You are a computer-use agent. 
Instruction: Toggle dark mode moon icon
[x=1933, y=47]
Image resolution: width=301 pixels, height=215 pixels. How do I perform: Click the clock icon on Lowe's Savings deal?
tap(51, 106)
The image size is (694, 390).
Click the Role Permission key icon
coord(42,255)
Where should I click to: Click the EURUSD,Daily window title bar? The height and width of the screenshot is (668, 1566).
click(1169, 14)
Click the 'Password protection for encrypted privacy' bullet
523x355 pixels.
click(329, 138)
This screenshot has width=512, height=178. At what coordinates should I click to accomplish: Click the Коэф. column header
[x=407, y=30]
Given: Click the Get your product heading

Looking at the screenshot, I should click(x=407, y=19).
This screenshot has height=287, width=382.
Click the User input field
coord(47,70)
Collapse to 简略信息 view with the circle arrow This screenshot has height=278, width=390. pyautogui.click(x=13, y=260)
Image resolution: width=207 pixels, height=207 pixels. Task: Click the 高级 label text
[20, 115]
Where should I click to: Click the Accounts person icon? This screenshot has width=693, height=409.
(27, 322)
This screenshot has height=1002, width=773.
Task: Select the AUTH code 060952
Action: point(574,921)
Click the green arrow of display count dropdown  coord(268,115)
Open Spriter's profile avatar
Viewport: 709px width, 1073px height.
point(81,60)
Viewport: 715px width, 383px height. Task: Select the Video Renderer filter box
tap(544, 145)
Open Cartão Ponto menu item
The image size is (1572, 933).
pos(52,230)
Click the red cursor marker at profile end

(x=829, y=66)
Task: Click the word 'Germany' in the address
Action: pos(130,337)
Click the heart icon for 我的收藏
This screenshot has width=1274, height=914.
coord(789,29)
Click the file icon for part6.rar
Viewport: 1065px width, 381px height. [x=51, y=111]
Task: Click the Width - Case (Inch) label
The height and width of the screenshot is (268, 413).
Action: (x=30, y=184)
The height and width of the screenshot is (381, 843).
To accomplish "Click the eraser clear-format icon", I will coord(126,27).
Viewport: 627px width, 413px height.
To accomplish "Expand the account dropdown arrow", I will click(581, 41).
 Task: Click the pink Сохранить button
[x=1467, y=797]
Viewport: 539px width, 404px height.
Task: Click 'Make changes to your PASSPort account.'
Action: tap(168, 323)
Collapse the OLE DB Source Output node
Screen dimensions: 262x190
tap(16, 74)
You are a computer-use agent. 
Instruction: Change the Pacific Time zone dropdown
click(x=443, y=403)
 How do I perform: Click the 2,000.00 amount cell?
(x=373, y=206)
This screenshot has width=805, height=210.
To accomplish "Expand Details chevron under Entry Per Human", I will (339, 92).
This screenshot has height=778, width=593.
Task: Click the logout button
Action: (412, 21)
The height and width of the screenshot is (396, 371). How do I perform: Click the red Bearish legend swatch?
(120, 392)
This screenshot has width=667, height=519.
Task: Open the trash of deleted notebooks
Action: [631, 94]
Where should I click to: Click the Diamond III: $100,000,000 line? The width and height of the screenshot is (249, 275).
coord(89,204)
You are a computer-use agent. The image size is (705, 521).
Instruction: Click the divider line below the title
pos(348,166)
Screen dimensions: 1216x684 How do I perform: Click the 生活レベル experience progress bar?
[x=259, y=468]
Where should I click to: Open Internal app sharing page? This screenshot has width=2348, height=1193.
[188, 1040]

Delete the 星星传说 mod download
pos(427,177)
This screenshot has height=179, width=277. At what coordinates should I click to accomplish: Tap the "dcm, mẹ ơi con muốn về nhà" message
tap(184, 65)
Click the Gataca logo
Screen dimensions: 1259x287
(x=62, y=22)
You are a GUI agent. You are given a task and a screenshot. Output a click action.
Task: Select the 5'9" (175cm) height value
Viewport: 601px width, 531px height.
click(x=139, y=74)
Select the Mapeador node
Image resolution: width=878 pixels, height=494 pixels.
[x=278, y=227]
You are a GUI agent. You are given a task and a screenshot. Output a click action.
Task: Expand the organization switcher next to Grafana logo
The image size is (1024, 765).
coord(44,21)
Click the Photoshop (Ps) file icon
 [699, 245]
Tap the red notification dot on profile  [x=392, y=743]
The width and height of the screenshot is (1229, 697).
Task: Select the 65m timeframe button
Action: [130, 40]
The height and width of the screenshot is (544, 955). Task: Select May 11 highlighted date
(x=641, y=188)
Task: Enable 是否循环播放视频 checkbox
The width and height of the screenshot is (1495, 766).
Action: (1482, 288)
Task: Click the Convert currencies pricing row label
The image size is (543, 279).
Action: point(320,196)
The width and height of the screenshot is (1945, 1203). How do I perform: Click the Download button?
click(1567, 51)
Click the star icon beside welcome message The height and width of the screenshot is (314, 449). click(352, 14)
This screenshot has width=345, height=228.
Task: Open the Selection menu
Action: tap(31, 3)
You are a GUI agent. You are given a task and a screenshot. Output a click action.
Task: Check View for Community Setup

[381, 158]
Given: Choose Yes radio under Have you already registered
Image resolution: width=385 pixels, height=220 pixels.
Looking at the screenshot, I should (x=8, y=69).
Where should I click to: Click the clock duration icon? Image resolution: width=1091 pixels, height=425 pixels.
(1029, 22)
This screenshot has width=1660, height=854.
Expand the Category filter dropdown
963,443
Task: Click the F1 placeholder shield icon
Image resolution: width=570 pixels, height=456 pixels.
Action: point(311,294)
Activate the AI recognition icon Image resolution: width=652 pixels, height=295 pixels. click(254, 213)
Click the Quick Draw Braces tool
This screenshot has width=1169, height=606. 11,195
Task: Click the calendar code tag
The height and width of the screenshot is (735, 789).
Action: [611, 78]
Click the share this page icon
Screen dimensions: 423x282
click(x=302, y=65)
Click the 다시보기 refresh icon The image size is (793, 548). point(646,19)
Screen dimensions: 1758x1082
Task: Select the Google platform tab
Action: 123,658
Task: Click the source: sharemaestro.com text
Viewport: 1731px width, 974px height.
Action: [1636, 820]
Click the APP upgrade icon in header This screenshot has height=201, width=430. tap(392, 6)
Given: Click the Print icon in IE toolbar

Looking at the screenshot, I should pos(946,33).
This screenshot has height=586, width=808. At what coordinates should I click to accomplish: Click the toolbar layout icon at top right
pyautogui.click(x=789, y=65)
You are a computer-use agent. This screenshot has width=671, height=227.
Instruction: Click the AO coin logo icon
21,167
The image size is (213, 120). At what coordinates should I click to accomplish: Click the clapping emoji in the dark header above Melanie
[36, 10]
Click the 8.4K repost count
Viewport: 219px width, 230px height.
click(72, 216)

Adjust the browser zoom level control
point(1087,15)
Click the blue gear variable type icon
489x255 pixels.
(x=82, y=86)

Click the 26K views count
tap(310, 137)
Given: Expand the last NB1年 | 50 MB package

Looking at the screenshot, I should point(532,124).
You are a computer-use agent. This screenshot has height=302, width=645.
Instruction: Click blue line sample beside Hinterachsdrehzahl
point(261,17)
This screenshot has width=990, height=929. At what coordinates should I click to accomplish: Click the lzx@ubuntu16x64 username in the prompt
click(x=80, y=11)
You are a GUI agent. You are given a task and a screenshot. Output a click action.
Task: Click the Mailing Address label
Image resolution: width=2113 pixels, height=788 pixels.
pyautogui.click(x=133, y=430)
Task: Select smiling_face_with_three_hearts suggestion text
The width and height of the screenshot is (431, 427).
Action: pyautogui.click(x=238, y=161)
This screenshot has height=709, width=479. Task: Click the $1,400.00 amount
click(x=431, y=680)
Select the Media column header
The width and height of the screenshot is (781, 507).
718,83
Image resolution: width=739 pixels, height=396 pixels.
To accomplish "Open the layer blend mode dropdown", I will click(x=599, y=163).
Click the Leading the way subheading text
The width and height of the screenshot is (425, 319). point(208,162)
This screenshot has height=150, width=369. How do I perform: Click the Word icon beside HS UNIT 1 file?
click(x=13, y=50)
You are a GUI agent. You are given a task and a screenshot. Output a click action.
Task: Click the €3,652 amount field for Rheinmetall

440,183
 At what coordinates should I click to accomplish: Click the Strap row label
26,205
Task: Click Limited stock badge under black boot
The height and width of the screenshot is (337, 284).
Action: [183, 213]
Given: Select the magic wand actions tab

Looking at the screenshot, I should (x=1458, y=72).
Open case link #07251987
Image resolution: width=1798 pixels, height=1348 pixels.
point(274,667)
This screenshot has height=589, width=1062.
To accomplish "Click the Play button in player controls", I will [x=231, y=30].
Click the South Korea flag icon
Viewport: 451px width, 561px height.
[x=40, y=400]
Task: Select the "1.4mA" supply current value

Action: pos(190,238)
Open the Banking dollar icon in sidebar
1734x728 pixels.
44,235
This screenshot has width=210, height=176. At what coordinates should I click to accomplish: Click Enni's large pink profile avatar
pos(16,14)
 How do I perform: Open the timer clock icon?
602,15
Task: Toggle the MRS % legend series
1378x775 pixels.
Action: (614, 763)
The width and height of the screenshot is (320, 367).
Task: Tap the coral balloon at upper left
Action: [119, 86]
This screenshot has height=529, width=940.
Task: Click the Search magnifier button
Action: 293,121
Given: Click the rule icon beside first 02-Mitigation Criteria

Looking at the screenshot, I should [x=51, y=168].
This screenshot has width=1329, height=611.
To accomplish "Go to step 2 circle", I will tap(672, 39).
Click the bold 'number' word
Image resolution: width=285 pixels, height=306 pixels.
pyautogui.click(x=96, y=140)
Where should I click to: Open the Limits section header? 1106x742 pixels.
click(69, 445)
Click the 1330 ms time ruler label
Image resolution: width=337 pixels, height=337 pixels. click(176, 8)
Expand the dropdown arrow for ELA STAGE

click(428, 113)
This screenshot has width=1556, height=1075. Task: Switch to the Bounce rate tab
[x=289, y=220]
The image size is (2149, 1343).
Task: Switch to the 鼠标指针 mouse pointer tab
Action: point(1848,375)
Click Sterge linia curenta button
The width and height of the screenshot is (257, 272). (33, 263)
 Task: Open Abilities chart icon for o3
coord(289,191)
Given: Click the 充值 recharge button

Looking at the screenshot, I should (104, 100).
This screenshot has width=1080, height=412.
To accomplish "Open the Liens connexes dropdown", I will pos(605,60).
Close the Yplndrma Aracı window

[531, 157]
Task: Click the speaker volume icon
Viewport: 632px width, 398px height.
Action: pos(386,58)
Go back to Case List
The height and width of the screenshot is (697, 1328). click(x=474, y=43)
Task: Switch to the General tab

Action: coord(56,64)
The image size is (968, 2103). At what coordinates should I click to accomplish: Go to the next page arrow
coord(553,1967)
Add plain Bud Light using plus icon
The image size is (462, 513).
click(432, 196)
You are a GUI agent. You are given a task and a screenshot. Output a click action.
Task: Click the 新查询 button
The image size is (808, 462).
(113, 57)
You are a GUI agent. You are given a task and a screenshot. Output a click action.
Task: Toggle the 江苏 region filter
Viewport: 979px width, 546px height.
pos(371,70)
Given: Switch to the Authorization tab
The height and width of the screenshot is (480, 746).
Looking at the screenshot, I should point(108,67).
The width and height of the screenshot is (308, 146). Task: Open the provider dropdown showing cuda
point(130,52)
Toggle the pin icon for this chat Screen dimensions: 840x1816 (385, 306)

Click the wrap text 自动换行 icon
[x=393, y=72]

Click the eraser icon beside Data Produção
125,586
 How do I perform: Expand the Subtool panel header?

Directions: Can you copy out the items, unchanged, starting at the line containing "Open the Banking dollar icon in sidebar" and ending at the line containing "Image resolution: width=337"?

Reply to the task:
Open the Banking dollar icon in sidebar
1734x728 pixels.
44,235
This screenshot has width=210, height=176. At what coordinates should I click to accomplish: Click Enni's large pink profile avatar
pos(16,14)
 How do I perform: Open the timer clock icon?
602,15
Task: Toggle the MRS % legend series
1378x775 pixels.
Action: (614, 763)
The width and height of the screenshot is (320, 367).
Task: Tap the coral balloon at upper left
Action: [119, 86]
This screenshot has height=529, width=940.
Task: Click the Search magnifier button
Action: 293,121
Given: Click the rule icon beside first 02-Mitigation Criteria

Looking at the screenshot, I should [x=51, y=168].
This screenshot has width=1329, height=611.
To accomplish "Go to step 2 circle", I will tap(672, 39).
Click the bold 'number' word
Image resolution: width=285 pixels, height=306 pixels.
pyautogui.click(x=96, y=140)
Where should I click to: Open the Limits section header? 1106x742 pixels.
click(69, 445)
Click the 1330 ms time ruler label
Image resolution: width=337 pixels, height=337 pixels. click(176, 8)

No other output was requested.